Chunking WebSocket Transmission

房东的猫 提交于 2019-11-27 17:42:03

First, you need to differentiate between the WebSocket protocol and the WebSocket API within browsers.

The WebSocket protocol has a frame-size limit of 2^63 octets, but a WebSocket message can be composed of an unlimited number of frames.

The WebSocket API within browsers does not expose a frame-based or streaming API, but only a message-based API. The payload of an incoming message is always completely buffered up (within the browser's WebSocket implementation) before providing it to JavaScript.

APIs of other WebSocket implementations may provide frame- or streaming-based access to payload transferred via the WebSocket protocol. For example, AutobahnPython does. You can read more in the examples here https://github.com/tavendo/AutobahnPython/tree/master/examples/twisted/websocket/streaming.

Disclosure: I am original author of Autobahn and work for Tavendo.

More considerations:

As long as there is no frame/streaming API in browser JS WebSocket API, you can only receive/send complete WS messages.

A single (plain) WebSocket connection cannot interleave the payload of multiple messages. So i.e. if you use large messages, those are delivered in order, and you won't be able to send small messages in between while a big message is still on the fly.

There is an upcoming WebSocket extension (extensions are a builtin mechanism to extend the protocol): WebSocket multiplexing. This allows to have multiple (logical) WebSocket connections over a single underlying TCP connection, which has multiple advantages.

Note also: you can open multiple WS connections (over different underlying TCPs) to a single target server from a single JS / HTML page today.

Note also: you can do "chunking" yourself in application layer: send your stuff in smaller WS messages a reassemble yourself.

I agree, in an ideal world, you'd have message/frame/streaming API in browser plus WebSocket multiplexing. That would give all the power and convenience.

RFC 6455 Section 1.1:

This is what the WebSocket Protocol provides: [...] an alternative to HTTP polling for two-way communication from a web page to a remote server.

As stated, WebSockets are for commmunications between a web page and a server. Please note the difference between a web page and a web browser. Examples being used are browser games and chat applications, who excange many small messages.

If you want to send many MB's in one message, I think you're not using WebSockets the way they were intended. If you want to transfer files, then do so using a Plain Old Http Request, answered with Content-Disposition to let the browser download a file.

So if you explain why you want to send such large amounts of data, perhaps someone can help come up with a more elegant solution than using WebSockets.

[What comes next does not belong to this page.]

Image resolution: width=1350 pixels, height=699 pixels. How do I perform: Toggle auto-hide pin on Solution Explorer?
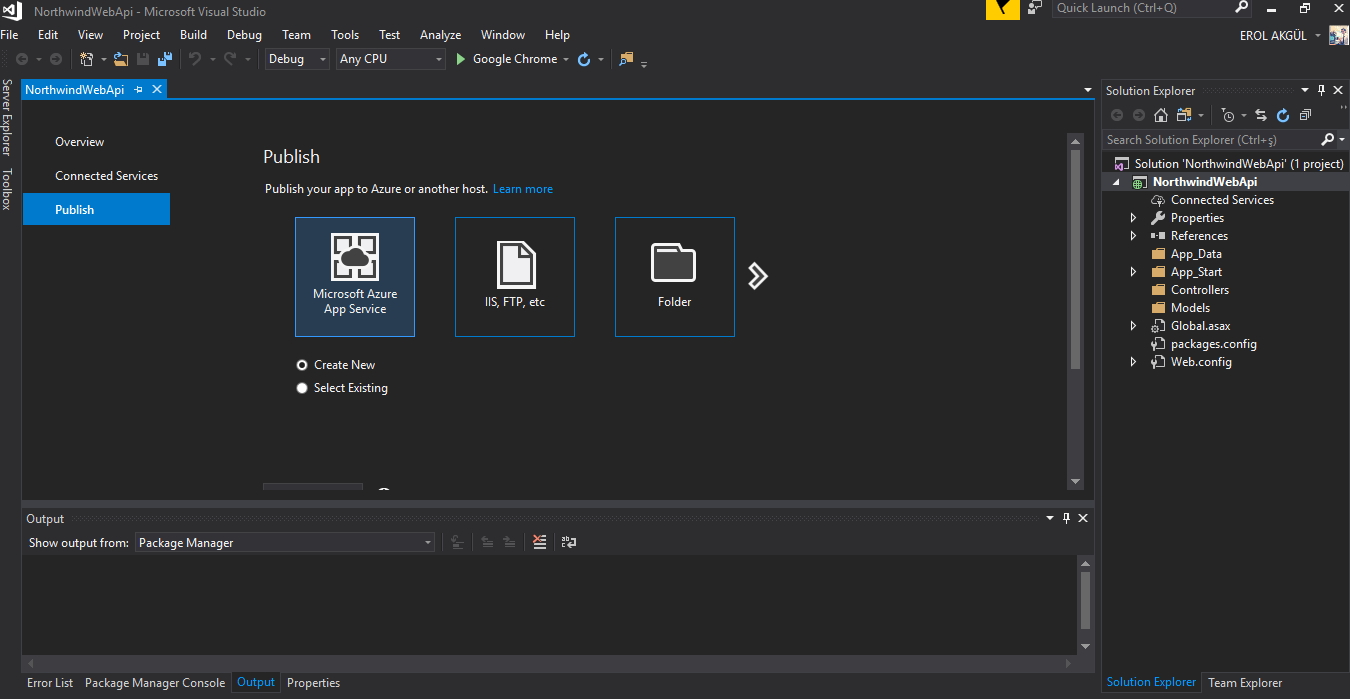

Besides, a client or server may refuse too large messages (although it isn't explicitly stated how it'll refuse):

RFC 6455 Section 10.4:

Implementations that have implementation- and/or platform-specific limitations regarding the frame size or total message size after reassembly from multiple frames MUST protect themselves against exceeding those limits. (For example, a malicious endpoint can try to exhaust its peer's memory or mount a denial-of-service attack by sending either a single big frame (e.g., of size 2**60) or by sending a long stream of small frames that are a part of a fragmented message.) Such an implementation SHOULD impose a limit on frame sizes and the total message size after reassembly from multiple frames.